▶ _Exercise details_
Every line of the listing that contains the word "forward" is to be copied out.
[[ Data to process, beginning ]]
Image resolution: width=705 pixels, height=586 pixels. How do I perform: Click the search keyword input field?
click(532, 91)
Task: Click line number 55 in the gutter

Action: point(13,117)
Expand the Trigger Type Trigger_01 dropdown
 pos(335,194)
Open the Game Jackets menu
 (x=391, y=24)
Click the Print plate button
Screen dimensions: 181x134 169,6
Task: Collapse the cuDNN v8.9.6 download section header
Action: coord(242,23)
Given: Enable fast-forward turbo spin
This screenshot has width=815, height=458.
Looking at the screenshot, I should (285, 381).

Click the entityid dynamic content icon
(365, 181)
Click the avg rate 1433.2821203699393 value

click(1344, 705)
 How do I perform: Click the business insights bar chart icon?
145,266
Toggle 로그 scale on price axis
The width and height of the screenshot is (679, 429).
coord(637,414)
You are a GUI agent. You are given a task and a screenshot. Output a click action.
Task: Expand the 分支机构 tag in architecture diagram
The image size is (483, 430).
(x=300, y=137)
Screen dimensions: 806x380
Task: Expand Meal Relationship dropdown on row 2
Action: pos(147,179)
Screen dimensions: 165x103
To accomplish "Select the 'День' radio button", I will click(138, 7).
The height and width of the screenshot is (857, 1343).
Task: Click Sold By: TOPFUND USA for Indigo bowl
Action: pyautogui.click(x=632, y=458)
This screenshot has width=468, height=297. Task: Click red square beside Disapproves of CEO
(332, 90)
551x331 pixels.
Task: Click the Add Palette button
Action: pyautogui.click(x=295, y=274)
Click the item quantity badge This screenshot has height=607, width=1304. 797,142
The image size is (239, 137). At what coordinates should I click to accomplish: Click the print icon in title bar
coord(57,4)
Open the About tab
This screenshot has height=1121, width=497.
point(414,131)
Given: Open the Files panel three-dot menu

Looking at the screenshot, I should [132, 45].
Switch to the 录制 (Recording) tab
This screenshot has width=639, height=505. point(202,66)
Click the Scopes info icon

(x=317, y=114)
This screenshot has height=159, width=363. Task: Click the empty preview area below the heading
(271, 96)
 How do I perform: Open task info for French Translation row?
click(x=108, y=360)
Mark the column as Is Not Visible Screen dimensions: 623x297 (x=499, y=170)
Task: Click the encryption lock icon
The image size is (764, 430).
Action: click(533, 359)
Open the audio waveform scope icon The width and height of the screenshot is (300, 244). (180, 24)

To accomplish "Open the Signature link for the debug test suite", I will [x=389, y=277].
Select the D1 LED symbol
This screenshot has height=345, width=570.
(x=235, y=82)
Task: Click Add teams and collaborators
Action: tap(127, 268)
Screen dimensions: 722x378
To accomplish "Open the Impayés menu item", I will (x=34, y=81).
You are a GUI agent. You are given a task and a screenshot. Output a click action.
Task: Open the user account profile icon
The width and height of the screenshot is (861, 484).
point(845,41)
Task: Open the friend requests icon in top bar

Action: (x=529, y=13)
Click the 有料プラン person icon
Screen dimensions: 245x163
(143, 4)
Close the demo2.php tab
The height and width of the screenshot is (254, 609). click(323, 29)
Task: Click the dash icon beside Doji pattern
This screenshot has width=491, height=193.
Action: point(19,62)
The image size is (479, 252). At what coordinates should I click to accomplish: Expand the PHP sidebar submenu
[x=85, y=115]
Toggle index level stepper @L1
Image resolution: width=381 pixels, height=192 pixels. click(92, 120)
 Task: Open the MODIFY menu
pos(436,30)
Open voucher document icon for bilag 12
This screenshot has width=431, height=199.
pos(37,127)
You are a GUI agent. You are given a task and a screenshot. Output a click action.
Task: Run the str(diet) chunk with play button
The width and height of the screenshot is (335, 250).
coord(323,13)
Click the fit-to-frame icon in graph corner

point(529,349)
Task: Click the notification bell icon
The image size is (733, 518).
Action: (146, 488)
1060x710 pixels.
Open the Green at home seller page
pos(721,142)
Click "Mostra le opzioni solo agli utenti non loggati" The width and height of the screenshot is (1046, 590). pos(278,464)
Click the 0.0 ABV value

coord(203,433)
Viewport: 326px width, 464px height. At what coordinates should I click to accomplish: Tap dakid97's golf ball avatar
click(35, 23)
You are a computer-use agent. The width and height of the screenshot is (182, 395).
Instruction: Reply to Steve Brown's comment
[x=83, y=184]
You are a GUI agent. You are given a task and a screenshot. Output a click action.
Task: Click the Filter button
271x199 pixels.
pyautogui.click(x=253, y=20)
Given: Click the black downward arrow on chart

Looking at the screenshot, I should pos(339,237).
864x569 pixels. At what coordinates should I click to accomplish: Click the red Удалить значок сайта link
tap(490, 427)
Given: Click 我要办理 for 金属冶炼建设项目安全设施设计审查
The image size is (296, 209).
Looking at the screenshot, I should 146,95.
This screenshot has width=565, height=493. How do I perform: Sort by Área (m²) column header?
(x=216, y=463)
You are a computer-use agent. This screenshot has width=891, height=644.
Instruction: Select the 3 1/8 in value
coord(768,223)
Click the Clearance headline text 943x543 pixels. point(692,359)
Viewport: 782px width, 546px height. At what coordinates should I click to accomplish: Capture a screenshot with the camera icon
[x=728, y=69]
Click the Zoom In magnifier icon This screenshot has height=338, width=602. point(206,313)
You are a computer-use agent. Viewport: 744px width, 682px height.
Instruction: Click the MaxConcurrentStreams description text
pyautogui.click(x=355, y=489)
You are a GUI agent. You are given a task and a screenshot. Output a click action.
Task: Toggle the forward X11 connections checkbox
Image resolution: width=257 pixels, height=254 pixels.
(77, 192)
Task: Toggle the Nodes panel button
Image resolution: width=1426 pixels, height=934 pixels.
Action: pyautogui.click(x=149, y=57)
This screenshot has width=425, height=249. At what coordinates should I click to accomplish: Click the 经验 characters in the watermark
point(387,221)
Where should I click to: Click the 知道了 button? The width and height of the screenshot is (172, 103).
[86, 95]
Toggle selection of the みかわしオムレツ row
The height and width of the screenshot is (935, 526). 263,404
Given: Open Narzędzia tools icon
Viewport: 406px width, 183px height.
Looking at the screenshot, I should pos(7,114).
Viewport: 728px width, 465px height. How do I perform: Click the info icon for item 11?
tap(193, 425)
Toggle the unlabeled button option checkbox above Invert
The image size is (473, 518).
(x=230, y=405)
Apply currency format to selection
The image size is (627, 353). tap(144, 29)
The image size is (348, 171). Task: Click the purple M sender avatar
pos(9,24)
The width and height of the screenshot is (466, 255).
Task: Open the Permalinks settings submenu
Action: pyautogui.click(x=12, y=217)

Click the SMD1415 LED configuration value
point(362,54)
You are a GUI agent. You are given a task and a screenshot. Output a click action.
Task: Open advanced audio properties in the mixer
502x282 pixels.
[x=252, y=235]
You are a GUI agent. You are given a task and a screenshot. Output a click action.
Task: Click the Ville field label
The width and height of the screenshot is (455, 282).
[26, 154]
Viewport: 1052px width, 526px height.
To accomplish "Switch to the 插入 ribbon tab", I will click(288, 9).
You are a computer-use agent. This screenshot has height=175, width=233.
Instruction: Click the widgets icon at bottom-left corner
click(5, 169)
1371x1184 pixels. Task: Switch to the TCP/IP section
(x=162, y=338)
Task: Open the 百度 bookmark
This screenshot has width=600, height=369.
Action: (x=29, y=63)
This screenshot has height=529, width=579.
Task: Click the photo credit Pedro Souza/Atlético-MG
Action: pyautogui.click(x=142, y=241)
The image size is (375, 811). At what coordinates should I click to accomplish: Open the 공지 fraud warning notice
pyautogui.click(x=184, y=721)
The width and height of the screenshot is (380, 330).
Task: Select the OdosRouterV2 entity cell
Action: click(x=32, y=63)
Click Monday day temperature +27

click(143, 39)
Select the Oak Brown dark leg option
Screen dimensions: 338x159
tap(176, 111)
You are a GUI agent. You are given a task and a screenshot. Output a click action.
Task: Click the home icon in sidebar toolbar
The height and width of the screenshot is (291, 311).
[[ Data to process, end ]]
▶ _Response area_
Given: Enable fast-forward turbo spin
Task: Toggle the forward X11 connections checkbox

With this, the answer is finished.